ツイッタービジネスは、どう進化するのか?

モバイル化、テレビとの融合、そして、リアルタイム

はじめから「モバイルデザイン」

現在のツイッターは、コミュニケーションや情報流通を実現する情報インフラとなっているが、とくに最近は、「モバイル」上での存在感が高まっている。

ツイッターはiPhone以前からサービスをスタートしているが、携帯電話のテキスト(SMS)だけで利用できるようにデザインしている。1つの投稿が140文字以内であることも、SMSの制限に由来する。iPhoneが登場して、アプリが充実してから、ますますツイッターはモバイルでの活用が伸びていく。アップルと連携し、iPhoneやiPadに搭載されるiOSに統合されたことも追風になった。

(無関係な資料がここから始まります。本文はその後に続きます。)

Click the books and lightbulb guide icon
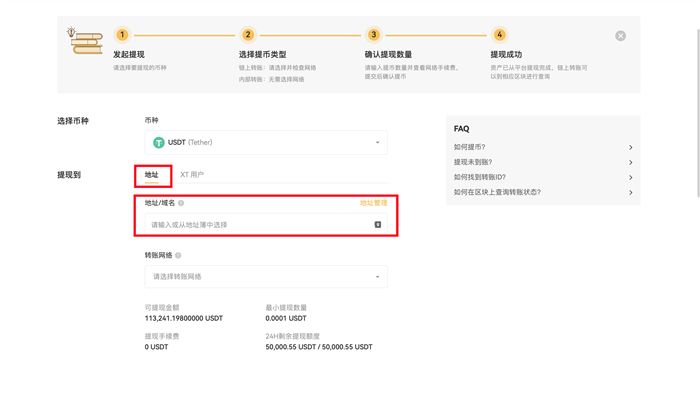Viewport: 700px width, 397px height. coord(85,41)
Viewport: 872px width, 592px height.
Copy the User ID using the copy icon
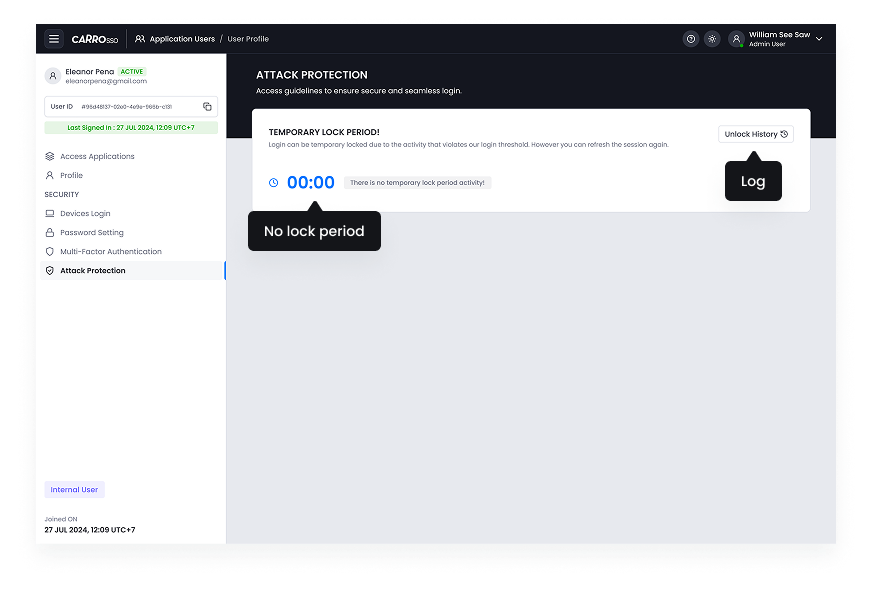pyautogui.click(x=208, y=106)
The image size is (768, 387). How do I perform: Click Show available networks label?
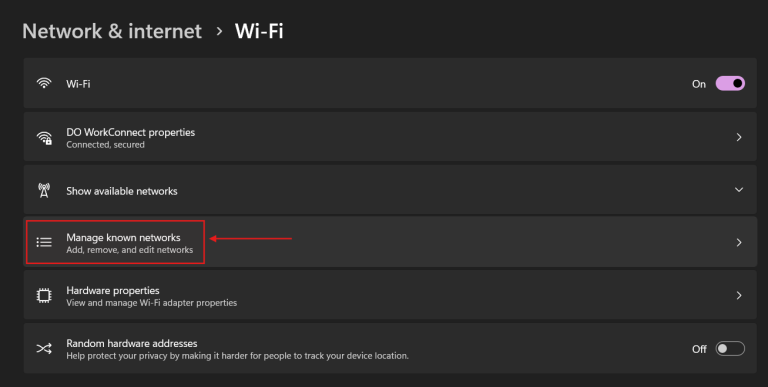tap(122, 191)
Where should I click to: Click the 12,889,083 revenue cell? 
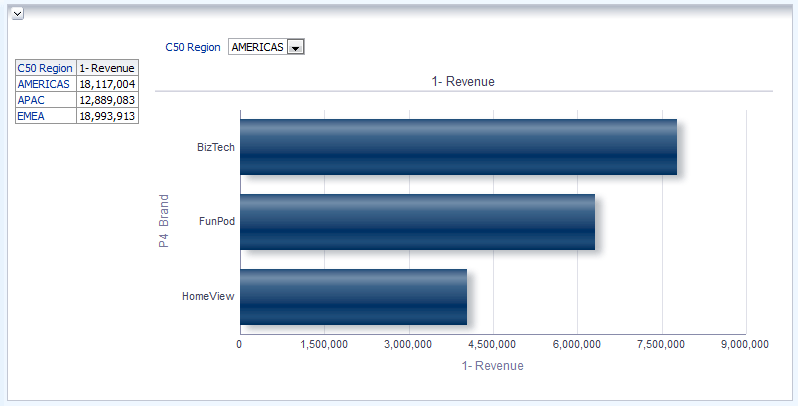[x=107, y=100]
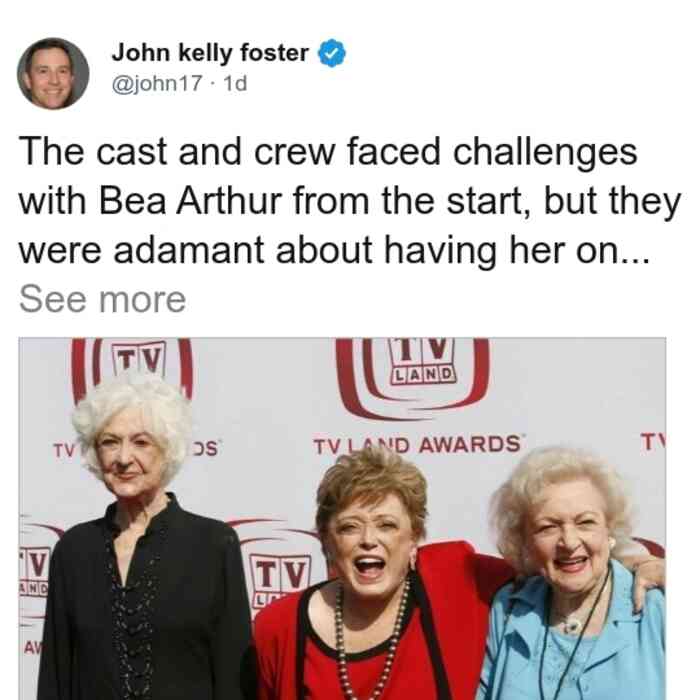Screen dimensions: 700x700
Task: Visit the @john17 handle link
Action: 157,83
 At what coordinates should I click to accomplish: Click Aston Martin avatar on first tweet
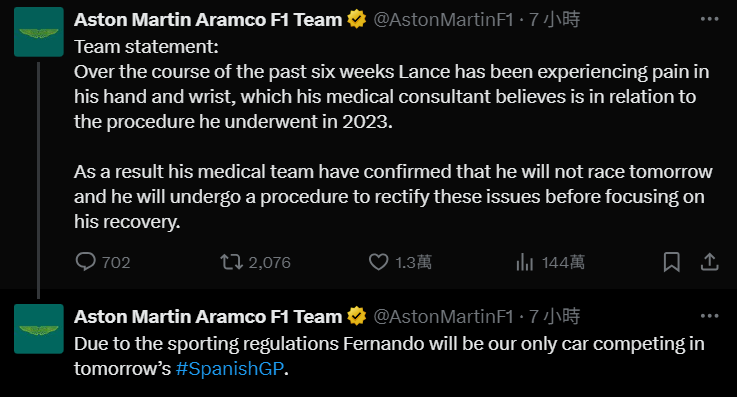point(39,32)
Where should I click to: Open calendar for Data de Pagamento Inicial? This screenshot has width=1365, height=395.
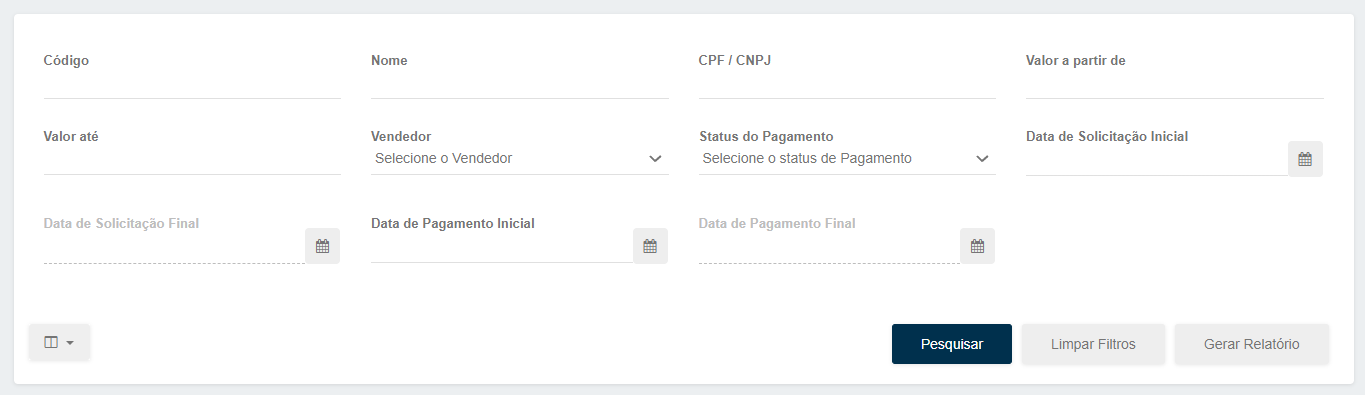pos(650,246)
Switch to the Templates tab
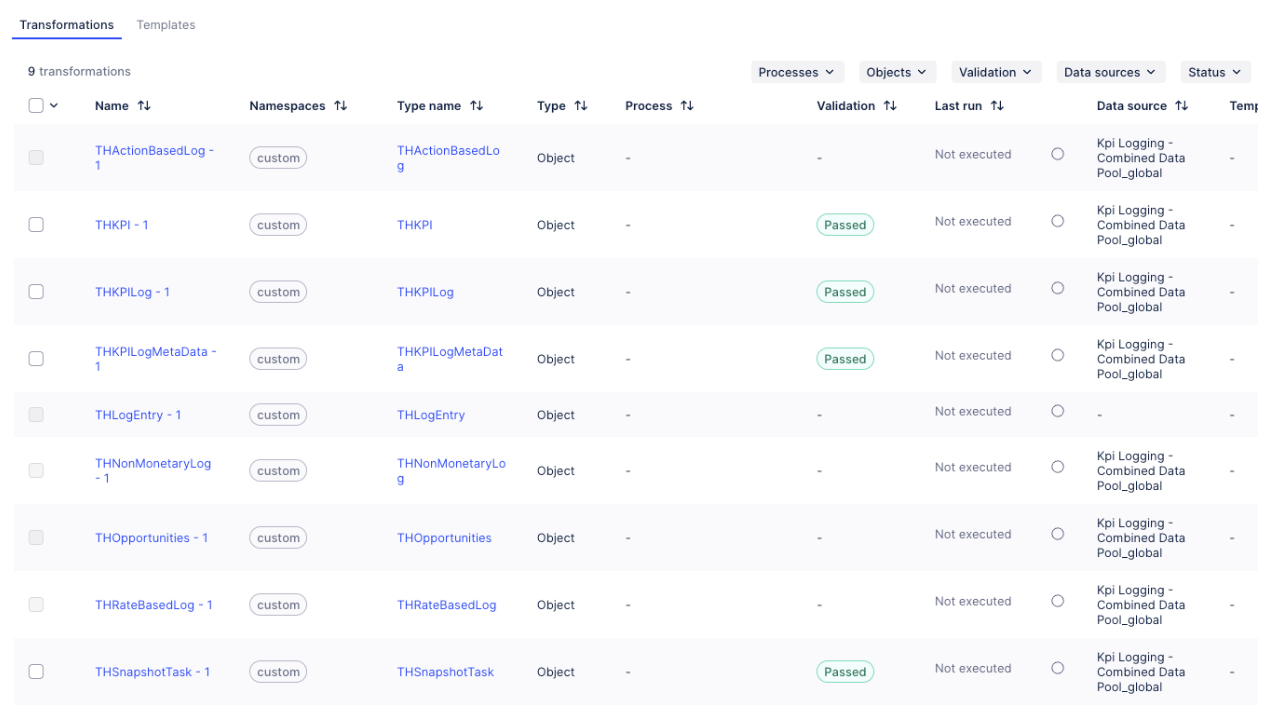This screenshot has height=720, width=1270. 166,25
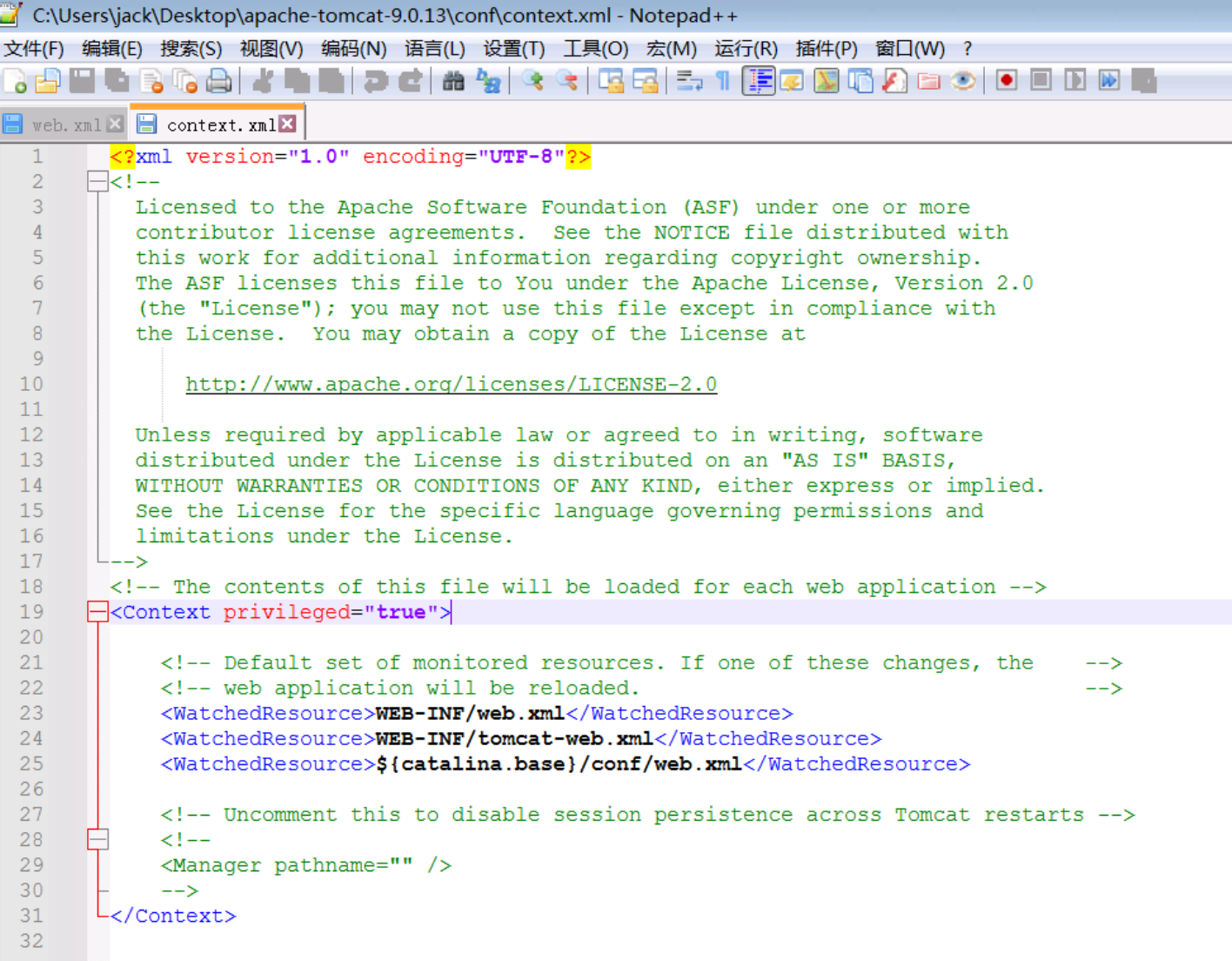
Task: Click the Print toolbar icon
Action: click(x=218, y=81)
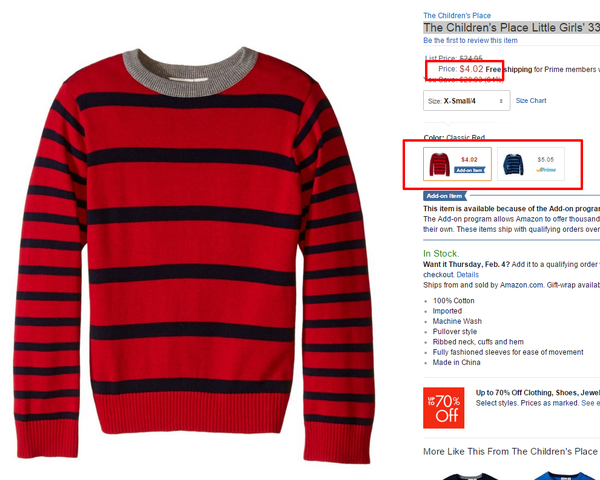This screenshot has width=600, height=480.
Task: Open The Children's Place brand link
Action: [457, 16]
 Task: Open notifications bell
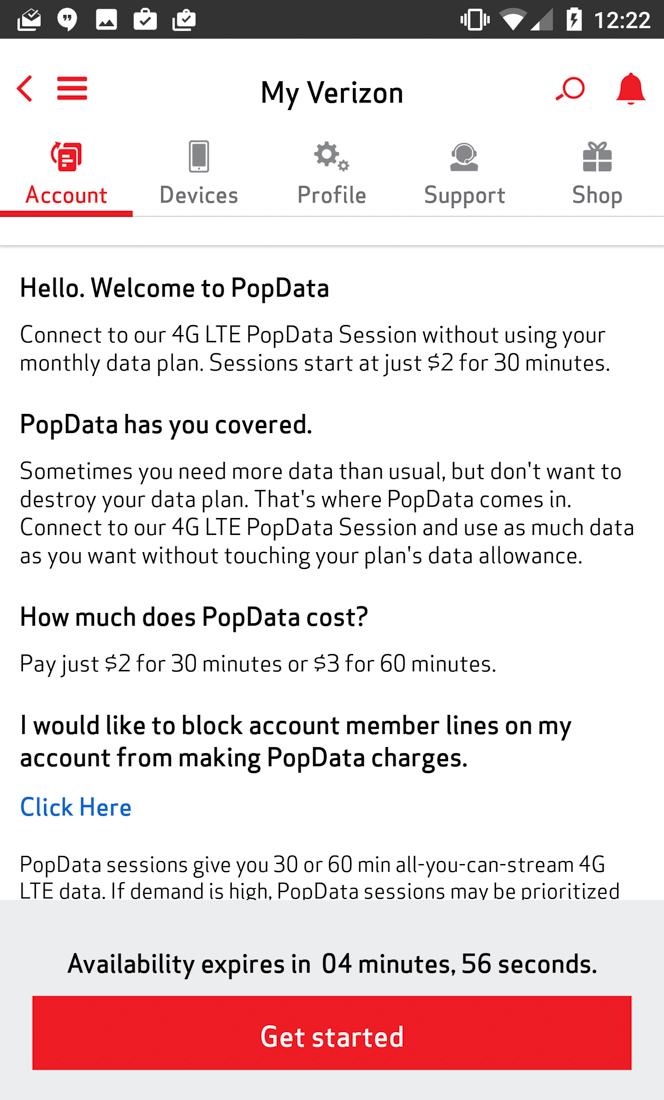pos(630,90)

ドーシー氏は、モバイルについて「誰もが簡単に利用できるシンプルで、しかし非常にパワフルなソリューションであるべきだ」と語っている。どこでも使えて、自由を拡大するものこそが、モバイルの醍醐味だと話す。

ツイッターはシンプルな140文字の投稿が、世界中を駆け巡り、情報やコミュニケーションを紡ぐツールになろうとしており、1人1台がポケットに持ち歩くモバイルを対象にすることで、そのコンセプトをより素早く効果的に実現することができる。

ツイッターの場合、月間ユーザー数の75%はモバイルからのアクセスしており、広告についても、モバイルが総売上高の65%を占める。ツイッターとよく比較されるフェイスブックは、やっと広告売上の30%がモバイル経由となったが、上場時にモバイルの売上はまったくなかった。つまり、ツイッターはモバイル時代の到来を十分に待ってのIPOだったのだ。

日本でケータイやスマートフォンを使っていると、モバイルが前提であることはもはや当たり前であるが、筆者が米国に住んでいて、モバイルが主流に切り替わったな、と感じたのは2012年だった。またテレビを見ながらツイートするといった「ながらツイート」も日本ではすでに盛り上がっていたが、こうした行動がより一般化したのはオバマ大統領が再選した大統領選挙の討論会がきっかけだった。

サービス規模の割に上場申請まで時間をかけた印象も強いが、時代をよく見極めるまで時間を稼ぐことができたという点で、希な事例になるのではないだろうか。